MR. JOHN DAVISON ROCKEFELLER

NUEVA YORK, E. U. A.

Fuiste la encarnación del éxito. Creciste como parte de una familia rural humilde, en un ambiente de frugalidad y tu enseñanza fue moderada. A los dieciséis años comenzaste a trabajar para un comisionista de Cleveland, Ohio.

Como a todos los jóvenes de aquella época, 1855, los negocios te seducían, igual que si se hubiese tratado, años antes, de la exploración y conquista de un nuevo continente en el que cada uno fuera su propio rey.

A diferencia de los que hoy se duelen de no ser ricos, cosa que sólo ambicionan, tú trabajaste desde aquel primer día duro y a conciencia. Y algo más: administrabas cuidadosamente tu dinero.

Un día tu jefe te enseñó un billete de mil dólares que, para el efecto, sacó de la caja. En cuanto él se fue tú abriste la caja y sacando el billete lo estuviste mirando largamente con los ojos y la boca abierta. Te parecía una cantidad enormemente grande. Durante aquel día varias veces hiciste lo mismo. Aquel día nació tu respeto por el dinero. Pero, al mismo tiempo nació tu altruismo, virtud que no tienen todos los que llegan a hacer dinero. Tú no esperaste tanto, desde que ganabas un sueldo exiguo, separabas el cinco por ciento de él para obras altruistas.

En tu país, en aquella época, sólo una cosa era inmoral: el fracaso.

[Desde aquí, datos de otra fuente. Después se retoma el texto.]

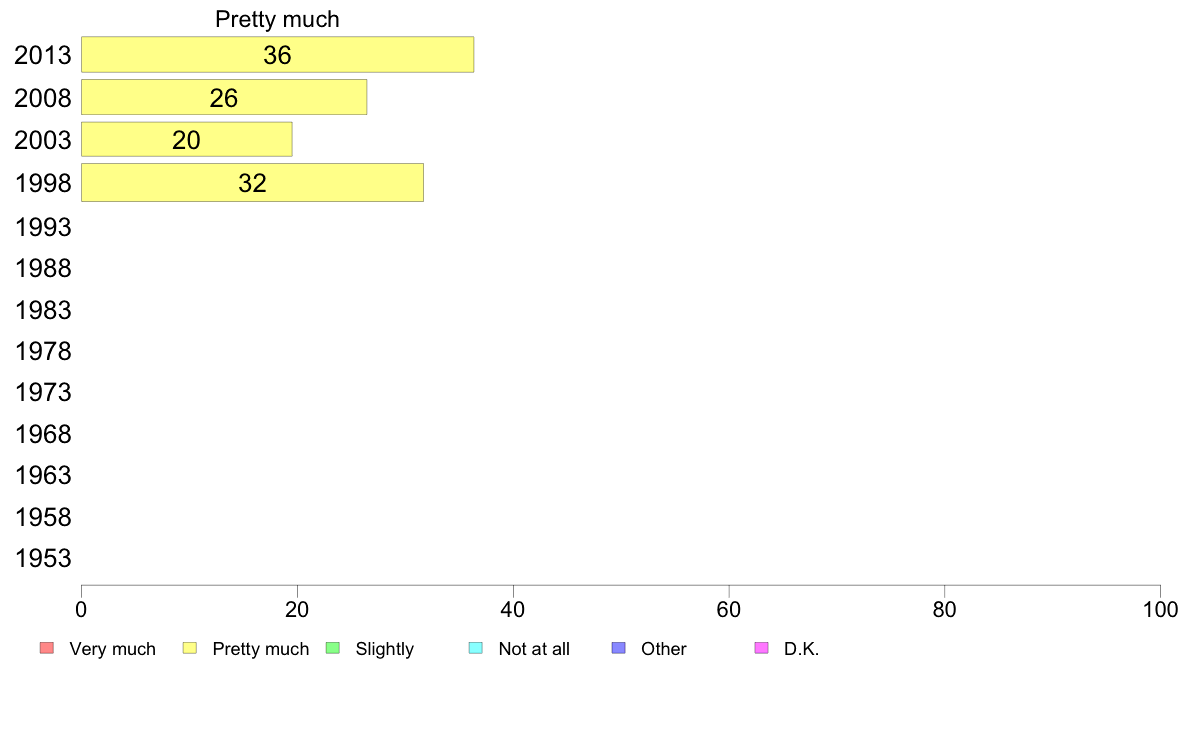Click the yellow Pretty much legend swatch
Viewport: 1188px width, 736px height.
(189, 648)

La práctica destructiva de tus competidores que ejercías despiadadamente era normal en aquellos años; no era cosa personal tuya y si ellos hubieran podido destruirte lo hubieran hecho sin compasión. Para no ser víctima de nadie fue que formaste la Standard Oil Trust, aplastando a todos tus competidores y obteniendo beneficios elevados. Lo más que se podía decir de ti, en aquel entonces, es que eras una cosita de cuidado.

Alguna vez dijiste que estabas firmemente convencido de que cada fracaso tenía su origen, directa o indirectamente, en la confraternidad de la víctima, en la buena voluntad que le anima para con sus amigos, siendo así que éstos vienen tan rápido como se van. “Fijaos en ellos y no seáis un trozo de pan.”

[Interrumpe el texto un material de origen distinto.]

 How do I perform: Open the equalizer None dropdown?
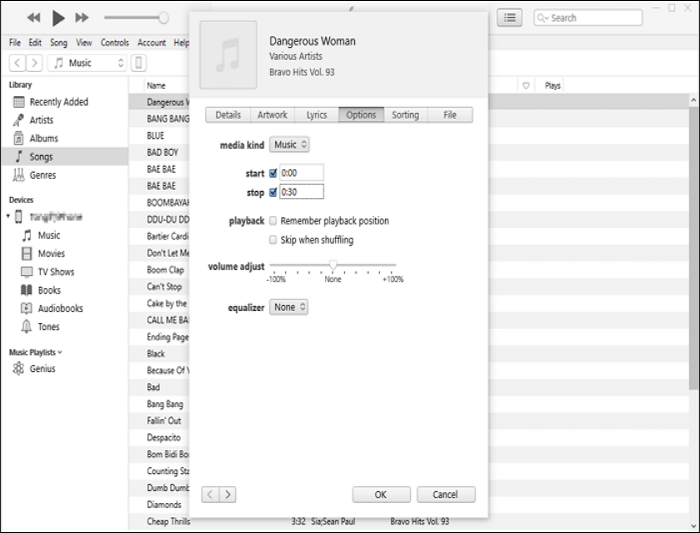click(289, 308)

Decir que no sacabas personalmente ningún provecho de tu dinero sería un gran error: el éxito en los negocios llenaba tus necesidades íntimas. Tu vida era sencilla y leías poco. Te gustaba hablar y escuchar: una noche estuviste oyendo explicar a un amigo tuyo el nuevo sistema soviético y al día siguiente admitiste que el asunto no te había dejado pegar los ojos en toda la noche.

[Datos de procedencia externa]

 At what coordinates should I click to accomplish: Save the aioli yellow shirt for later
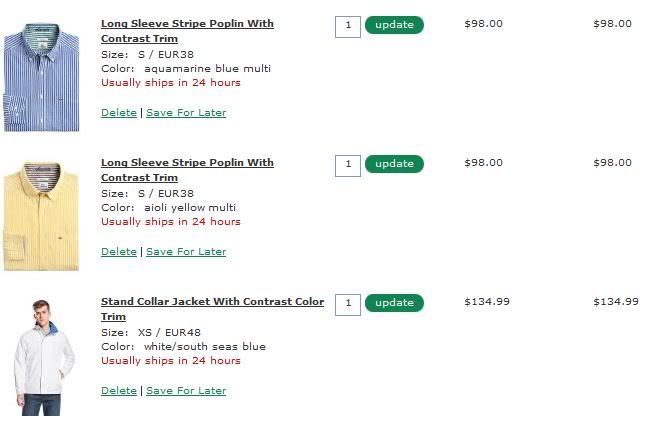tap(186, 252)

Viviste noventa y ocho años, que no es poco vivir y más a tu manera. Al morir, el público americano dividió su opinión sobre ti: unos te consideraron un monstruo, otros un bondadoso viejo. Tus donativos a universidades, museos, centros e instituciones médicas y escuelas sumaban unos quinientos millones de dólares (esto debía imitarse aquí y no sólo las frivolidades que se imitan).

Fuiste un hombre religioso. Sobre esto llegaste a decir que estabas convencido que todo el dinero que habías hecho era de Dios y que tú no eras más que su depositario.

Te recuerdo porque hoy una Universidad y un Museo locales necesitan a alguien como tú, tanto como un santo una misa.

¿Entre los nuestros habrá alguien que quisiera echarles una manita?

Bueno, Mr. Rockefeller, no te quito más tu tiempo, porque a lo mejor en donde hoy te encuentras sigues organizando empresas y no hay que ser.